Big data v's little data - scale or value?
Let me predict the future of Big Data……we will have more of it!
Information technology is a self-fulfilling prophecy, and the big data push is simply the latest example of this. If information technology is a good thing, them more of it must be even better.
The psychology of the situation is fascinating. Cognitive dissonance theory tells us that people who believe in something, even when presented with contradictory evidence, will go to great lengths to justify their position. William James’ book the ‘Will to Believe’ describes the power of faith despite evidence, and we are all familiar with the placebo effect, expectation influences subjective outcomes.
As organisations get bigger, managing many small initiatives becomes increasingly difficult, and there is a tendency to look for big solutions. Enterprise Resource Planning (ERP) is a classic example of this. Hence, the appeal of ‘Big Data’ a belief that if all of the available data is captured and analysed it can yield the insights that will solve our problems. But based on what evidence?
The sheer size of such initiatives then puts them into the ‘too big to fail’ category justifying ever increasing expenditure to keep them going. Surely anything that is too big to fail is just too big? Wouldn’t risk management suggest that risk should be reduced by breaking the big entity up?
Is there power in analysis? Of course there is! We learn by modelling problems and testing hypotheses and increased processing power allows us to test bigger data sets with more experiments.
Is there power in capturing, organising and protecting data? Of course there is! There is no performance without measurement and information.

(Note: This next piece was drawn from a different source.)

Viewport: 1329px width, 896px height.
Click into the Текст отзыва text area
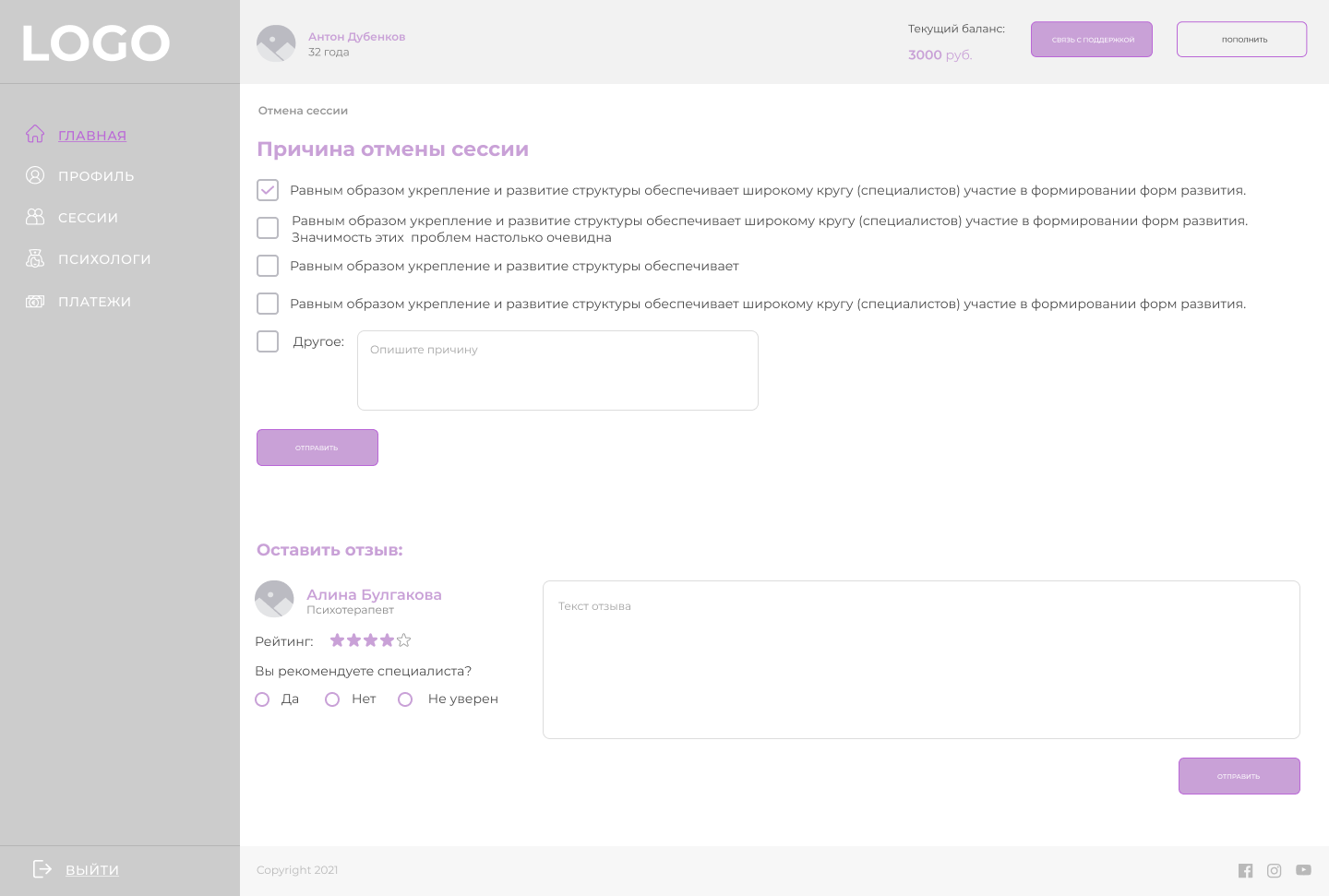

An important tenet of good analysis is staying within domain. Staying within the boundaries of the data and not extrapolating, and staying within the limits of your expertise. How can you frame meaningful hypotheses if you don’t understand the subject matter?
Similarly, it is naïve to believe that capturing all data means old statistical sampling techniques are obsolete, or data analysis produces uncannily accurate results if all data has been considered, that it is passé to fret about what causes what, statistical correlation tells us what we need to know and scientific or statistical models aren’t needed. Or simply put, to quote The End of Theory a provocative essay published in Wired in 2008, “with enough data, the numbers speak for themselves’.
The value in asset management lies not in huge scale, but in breaking up the big data into small data. Where good models based on first principles within the limits of both the principles and the data yield valid insight that is repeatable and sustainable. We then adapt the models on an ongoing basis as we learn, and in time this is the promise of artificial intelligence, but until then we are dependent on human interaction to help the models ‘learn’.
Gary Kasparov wasn’t beaten by Deep Blue, he was beaten by the humans that adjusted Deep Blue’s algorithms. They didn’t learn by studying every board game ever played. They didn’t even learn by studying every chess game ever played. The initial ‘opening’ library (domain knowledge) was provided by grandmasters, before running learning experiments using massive parallel processing, similar in concept to Hadoop today, and then fine tuned by another grandmaster between games against Gary Kasparov.
So if the value in big data is in breaking it down into small data and experimeting, why don’t we simply aggregate the learning from the numerous small data initiatives we have in progress every single day?
Great read. A small amount of the correct data will always be better than teams of rubbish, to often we want more and more analysis but often nothing is done from it. Small data which can be digested easily and quickly is a wonderful tool.
Very Good article...
Thanks for this Howard. Big is not always better! We still see persons ignoring risk based approach on building maintenance programs ending up with a mountain of work instructions which stop adding value - they end up costing the business unnecessarily.
Great article Howard, couldn't agree more! We first need to start with understanding why we need 'data', what insights are we trying to capture which then drives a process of HOW. This creates the opportunity to continuously improve the process thus creating value!